The SFC said the amount of the fine “effectively disgorged” the benefit earned by Chui from a trading being a loss of $1.36m.
The Court heard that Chui was involved in assessing the impact of the fall in the Australian dollar in mid 2008 on a number of foreign exchange derivatives contracts, including some target redemption forward contracts in Australian dollar, that CITIC Pacific had entered into to hedge its position in funding an Australian mining subsidiary.
The target redemption forward contracts were like accumulator contracts and required CITIC Pacific to purchase a multiple amount of Australian dollar if it fell below designated strike rates.

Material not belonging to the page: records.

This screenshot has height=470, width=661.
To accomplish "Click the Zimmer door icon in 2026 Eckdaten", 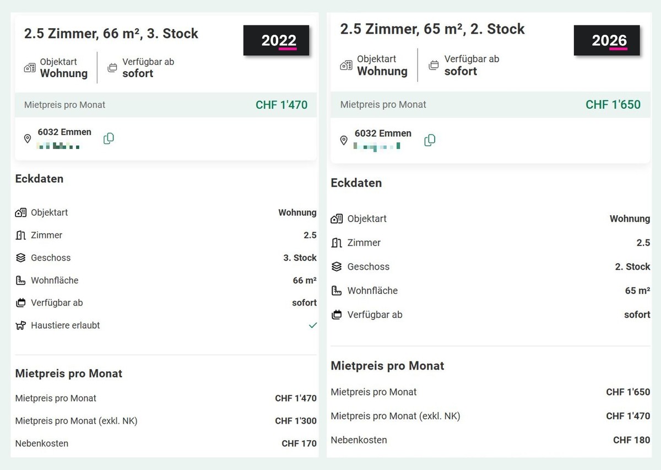I will tap(337, 243).
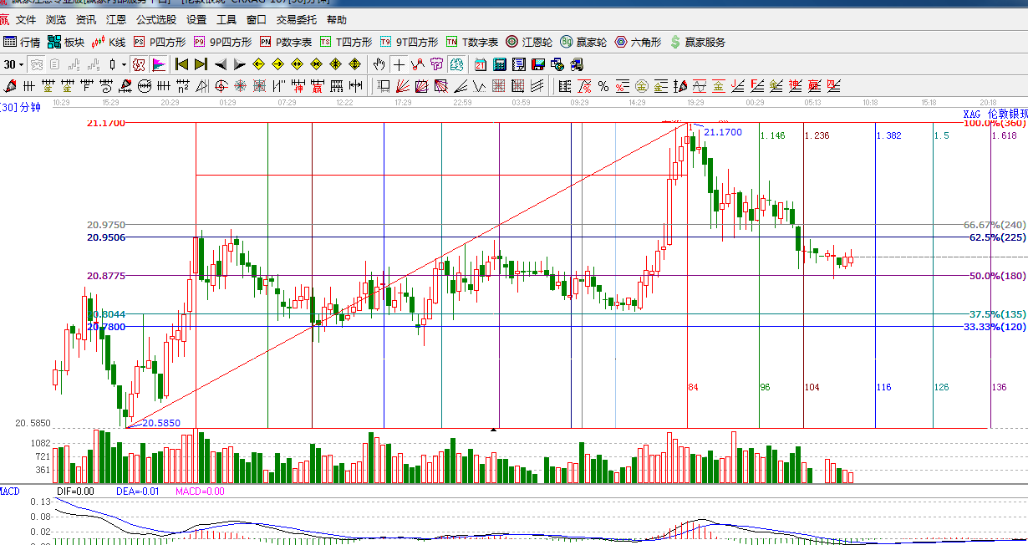Click the yellow diamond left-arrow icon
This screenshot has width=1028, height=545.
click(x=258, y=64)
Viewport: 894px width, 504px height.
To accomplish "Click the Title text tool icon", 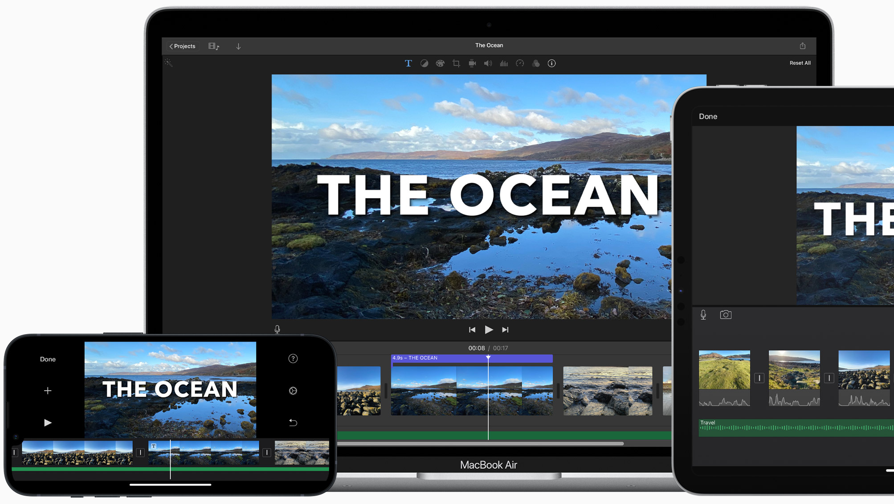I will pyautogui.click(x=408, y=63).
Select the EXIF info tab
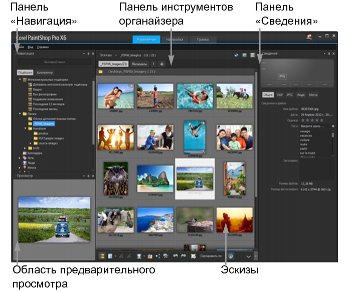The width and height of the screenshot is (349, 292). tap(281, 94)
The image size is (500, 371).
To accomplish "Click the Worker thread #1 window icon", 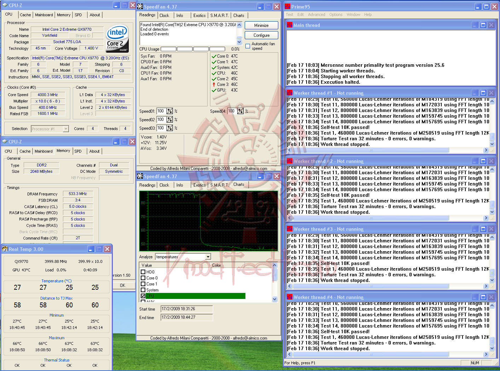I will pos(290,93).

By late August 2008, the Australian dollar had fallen significantly against the designated strike prices in the contracts. Chui was involved in calculating the financial impact on CITIC Pacific and knew that CITIC Pacific faced a very substantial mark to market loss that would materially impact the company’s financial position.
Whilst in possession of this information and before it was generally available, Chui sold most of his shares in CITIC Pacific.
On 20 October 2008, CITIC Pacific announced a mark to market loss, as at that point, of over HK$14.7bn, sending the share price down approximately 60%.
Mark Steward, SFC’s executive director of enforcement said: “There is no excuse for this kind of blatant insider dealing. The SFC will continue to attack all forms of market misconduct to protect and enhance the quality of Hong Kong’s markets for the benefit of the investing public in Hong Kong and abroad.”